Membership information 0800 225 677
Medicolegal advice 0800 982 766

Teething problems

01 January 2009

Mr A, a 48-year-old salesman, was admitted to hospital for an elective cholecystectomy. Dr B assessed him for anaesthesia on the night before his operation. He was noted to be in good general health. Dr B observed that Mr A had several crowns on his front teeth and noted this finding.

Mr A had had several anaesthetics in the past. He had experienced postoperative nausea and vomiting (PONV) after some of the operations. Mr A expressed concern about this and appeared somewhat anxious about his operation. Dr B made a note that he had explained the general anaesthetic procedure, the plan for postoperative pain relief, and what steps he would take to minimise the risk of him experiencing PONV.

There was no specific record of the risk of dental damage despite the presence of several crowns on the patient’s front teeth. Dr B prescribed a “premed” of an anxiolytic and an antiemetic. Dr B used a “total intravenous” type of anaesthetic technique. The record showed that he had intubated the trachea to secure the airway. There was no note of any difficulties with the airway nor laryngoscopy. The operation proceeded smoothly. Mr A was pleased that he had not experienced any PONV on this occasion. However, he did complain of dental pain.
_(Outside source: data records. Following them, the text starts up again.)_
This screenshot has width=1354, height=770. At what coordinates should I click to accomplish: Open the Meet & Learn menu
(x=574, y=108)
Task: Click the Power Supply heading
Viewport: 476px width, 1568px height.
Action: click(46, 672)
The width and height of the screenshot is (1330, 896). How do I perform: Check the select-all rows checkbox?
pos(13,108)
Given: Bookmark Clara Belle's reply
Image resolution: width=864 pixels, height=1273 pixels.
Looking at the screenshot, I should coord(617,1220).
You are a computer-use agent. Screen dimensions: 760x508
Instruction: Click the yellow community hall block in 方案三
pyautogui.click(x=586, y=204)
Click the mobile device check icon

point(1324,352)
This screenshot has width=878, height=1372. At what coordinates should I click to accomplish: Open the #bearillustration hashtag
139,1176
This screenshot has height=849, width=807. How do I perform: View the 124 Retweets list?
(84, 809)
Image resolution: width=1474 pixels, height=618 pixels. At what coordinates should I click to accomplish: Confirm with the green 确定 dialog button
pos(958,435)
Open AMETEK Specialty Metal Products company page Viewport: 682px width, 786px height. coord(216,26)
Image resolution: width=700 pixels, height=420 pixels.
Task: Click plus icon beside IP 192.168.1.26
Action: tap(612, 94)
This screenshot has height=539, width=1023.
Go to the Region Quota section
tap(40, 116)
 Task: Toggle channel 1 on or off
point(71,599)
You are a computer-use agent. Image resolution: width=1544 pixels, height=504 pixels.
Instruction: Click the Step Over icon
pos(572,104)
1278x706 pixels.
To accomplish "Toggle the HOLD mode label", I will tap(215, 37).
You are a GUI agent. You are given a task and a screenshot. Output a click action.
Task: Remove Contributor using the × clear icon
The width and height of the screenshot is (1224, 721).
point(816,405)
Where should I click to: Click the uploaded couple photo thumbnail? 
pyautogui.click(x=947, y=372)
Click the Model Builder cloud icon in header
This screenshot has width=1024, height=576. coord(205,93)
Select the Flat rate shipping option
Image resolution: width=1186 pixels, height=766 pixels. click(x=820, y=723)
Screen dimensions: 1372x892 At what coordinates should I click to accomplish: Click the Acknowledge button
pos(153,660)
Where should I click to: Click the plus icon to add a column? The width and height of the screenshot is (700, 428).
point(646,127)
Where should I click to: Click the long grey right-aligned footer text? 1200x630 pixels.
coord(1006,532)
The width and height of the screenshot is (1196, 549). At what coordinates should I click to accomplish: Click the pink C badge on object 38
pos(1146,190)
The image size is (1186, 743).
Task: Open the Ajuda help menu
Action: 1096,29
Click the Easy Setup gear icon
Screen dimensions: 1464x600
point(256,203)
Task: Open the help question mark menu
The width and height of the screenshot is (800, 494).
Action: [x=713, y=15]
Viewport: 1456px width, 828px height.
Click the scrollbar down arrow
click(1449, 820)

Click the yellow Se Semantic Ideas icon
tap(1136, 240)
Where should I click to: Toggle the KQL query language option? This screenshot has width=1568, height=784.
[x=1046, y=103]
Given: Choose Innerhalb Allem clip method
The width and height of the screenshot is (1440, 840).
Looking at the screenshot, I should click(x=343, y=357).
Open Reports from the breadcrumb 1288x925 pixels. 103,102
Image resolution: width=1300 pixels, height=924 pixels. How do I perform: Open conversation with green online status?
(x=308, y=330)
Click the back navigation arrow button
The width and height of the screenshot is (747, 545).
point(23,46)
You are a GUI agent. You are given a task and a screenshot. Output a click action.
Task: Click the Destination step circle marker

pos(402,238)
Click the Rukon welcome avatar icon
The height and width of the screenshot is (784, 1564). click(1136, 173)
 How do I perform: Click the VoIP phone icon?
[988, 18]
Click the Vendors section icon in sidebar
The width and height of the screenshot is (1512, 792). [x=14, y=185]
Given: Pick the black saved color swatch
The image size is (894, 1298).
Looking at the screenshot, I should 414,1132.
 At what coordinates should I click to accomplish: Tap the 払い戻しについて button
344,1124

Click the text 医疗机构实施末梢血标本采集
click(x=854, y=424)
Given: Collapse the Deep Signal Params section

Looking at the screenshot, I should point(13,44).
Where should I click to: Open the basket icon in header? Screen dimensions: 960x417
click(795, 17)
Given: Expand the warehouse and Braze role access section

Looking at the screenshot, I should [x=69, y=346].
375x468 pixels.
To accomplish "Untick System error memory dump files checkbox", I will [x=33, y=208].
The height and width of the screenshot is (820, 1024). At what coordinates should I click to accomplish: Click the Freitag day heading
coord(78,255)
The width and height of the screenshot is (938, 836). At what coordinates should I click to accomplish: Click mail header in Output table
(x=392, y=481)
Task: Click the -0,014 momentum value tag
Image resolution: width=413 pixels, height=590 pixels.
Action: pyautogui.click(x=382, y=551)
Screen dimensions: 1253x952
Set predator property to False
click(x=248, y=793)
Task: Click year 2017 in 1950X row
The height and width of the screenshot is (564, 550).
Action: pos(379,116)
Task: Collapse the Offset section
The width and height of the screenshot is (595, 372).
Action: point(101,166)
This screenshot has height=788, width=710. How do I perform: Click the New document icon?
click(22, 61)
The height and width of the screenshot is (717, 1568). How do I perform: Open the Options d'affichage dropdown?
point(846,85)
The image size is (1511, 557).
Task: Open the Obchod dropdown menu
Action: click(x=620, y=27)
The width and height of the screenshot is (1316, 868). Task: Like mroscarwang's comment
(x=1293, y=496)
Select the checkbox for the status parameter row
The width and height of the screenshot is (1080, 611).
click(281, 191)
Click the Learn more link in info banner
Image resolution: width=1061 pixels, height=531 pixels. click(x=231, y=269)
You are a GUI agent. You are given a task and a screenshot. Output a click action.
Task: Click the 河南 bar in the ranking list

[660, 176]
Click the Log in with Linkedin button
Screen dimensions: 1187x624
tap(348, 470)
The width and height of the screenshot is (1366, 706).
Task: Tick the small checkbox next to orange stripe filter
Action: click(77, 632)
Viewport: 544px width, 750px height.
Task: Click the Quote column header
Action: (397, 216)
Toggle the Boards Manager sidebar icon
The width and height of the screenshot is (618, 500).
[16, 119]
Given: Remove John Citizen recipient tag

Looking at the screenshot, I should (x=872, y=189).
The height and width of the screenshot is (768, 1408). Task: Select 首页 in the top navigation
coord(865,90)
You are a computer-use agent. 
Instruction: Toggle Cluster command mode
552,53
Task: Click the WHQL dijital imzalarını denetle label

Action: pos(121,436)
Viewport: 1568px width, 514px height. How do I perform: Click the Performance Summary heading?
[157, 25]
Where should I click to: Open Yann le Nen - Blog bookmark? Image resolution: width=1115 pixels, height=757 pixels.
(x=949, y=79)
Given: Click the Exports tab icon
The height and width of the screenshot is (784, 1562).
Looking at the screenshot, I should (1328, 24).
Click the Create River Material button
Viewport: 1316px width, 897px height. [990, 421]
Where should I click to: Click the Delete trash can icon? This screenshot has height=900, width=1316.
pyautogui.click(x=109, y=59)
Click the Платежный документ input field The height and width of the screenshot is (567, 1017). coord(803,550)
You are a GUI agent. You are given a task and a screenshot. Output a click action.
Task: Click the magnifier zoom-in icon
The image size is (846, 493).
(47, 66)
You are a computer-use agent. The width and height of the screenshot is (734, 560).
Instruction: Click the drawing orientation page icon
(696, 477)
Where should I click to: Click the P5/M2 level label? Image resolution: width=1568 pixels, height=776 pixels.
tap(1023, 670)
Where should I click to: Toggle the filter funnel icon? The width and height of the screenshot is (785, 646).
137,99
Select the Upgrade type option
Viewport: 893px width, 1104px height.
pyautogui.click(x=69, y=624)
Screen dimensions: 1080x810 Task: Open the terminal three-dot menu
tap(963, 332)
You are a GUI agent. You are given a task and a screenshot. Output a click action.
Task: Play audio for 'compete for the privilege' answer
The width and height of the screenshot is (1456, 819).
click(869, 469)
Mr A visited his dentist a few weeks later. The dentist found a damaged crown and associated fracture of the underlying root. He concluded that this was consistent with an injury associated with instrumentation of the airway. Mr A required several appointments with the dentist and experienced discomfort for some time. Mr A made a claim against Dr B.

Expert opinion

Scrutiny of the notes and anaesthetic records confirmed that Dr B had assessed the airway and noted the presence of the crowns. Crucially, there was no mention that he had warned Mr A of the risk of dental trauma. Furthermore, Mr A stated that he had not received any verbal warning at any time about the risk. The case was settled for a low sum to cover the costs of dental work and pain and suffering.

Further reading

Learning points

  • Dental trauma occurs in about 1 in 4,500 operations. It is more common in those who have poor teeth. Two thirds of the injuries occur in those with poor teeth and gums.
  • Damage to the teeth (or gums and lips) does not necessarily imply negligence but patients should be warned of the risk of dental trauma, particularly where specific risk factors have been identified. Examples include the presence of loose teeth, crowns, veneers and a “difficult” airway.
  • Consent is a process rather than a “one-off” exercise. It consists of discussion, explanations, answering questions and a clear note of what was discussed.
  • Whilst the presence of good records and notes might not necessarily help to defend every claim, they will demonstrate evidence of a discussion and reflect good care. Conversely, the absence of any written record may make a successful defence less likely.